▶ **Recorded data**
[START]

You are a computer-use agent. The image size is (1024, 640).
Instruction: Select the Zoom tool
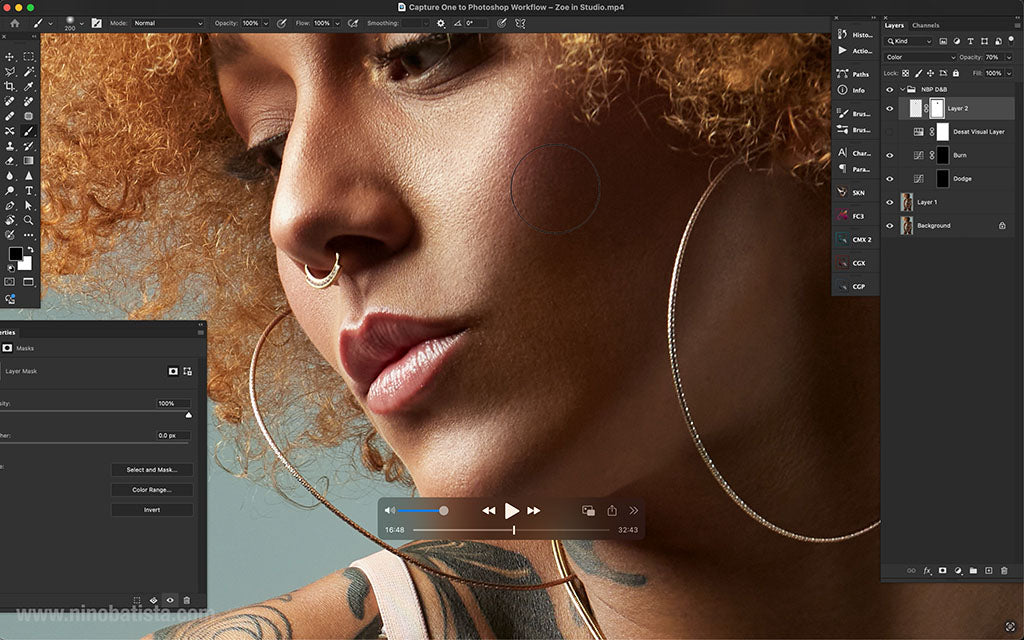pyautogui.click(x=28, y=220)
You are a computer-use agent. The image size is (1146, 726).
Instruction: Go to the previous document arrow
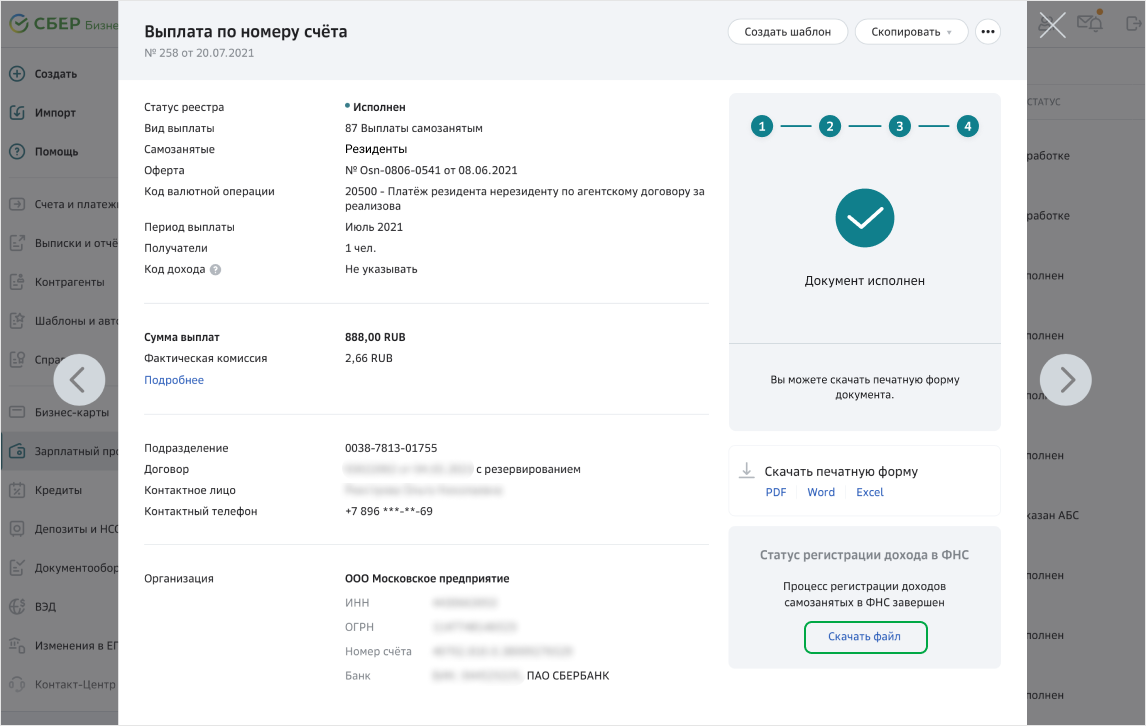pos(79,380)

[END]
[START]

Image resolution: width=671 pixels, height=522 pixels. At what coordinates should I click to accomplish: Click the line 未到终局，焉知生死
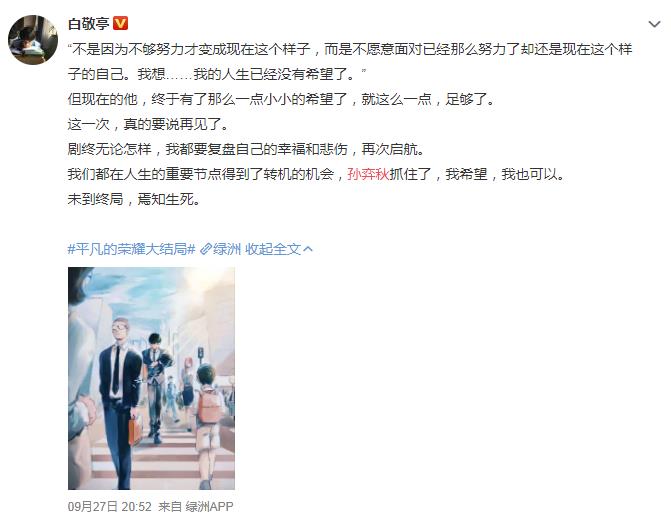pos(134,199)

[END]

▶ **Stated exercise**
Output the entries from the line containing "You are a computer-use agent. The image size is (1024, 640)." through the line containing "pos(79,380)" as a two-column CSV with the headers instruction and action, one row per entry, placing each entry's text and its answer in separate quoted fields with line breaks replaced by spaces. Omit the pictures.

▶ **Reply**
instruction,action
"You are a computer-use agent. The image size is (1024, 640). Instruction: Select the Zoom tool","pyautogui.click(x=28, y=220)"
"You are a computer-use agent. The image size is (1146, 726). Instruction: Go to the previous document arrow","pos(79,380)"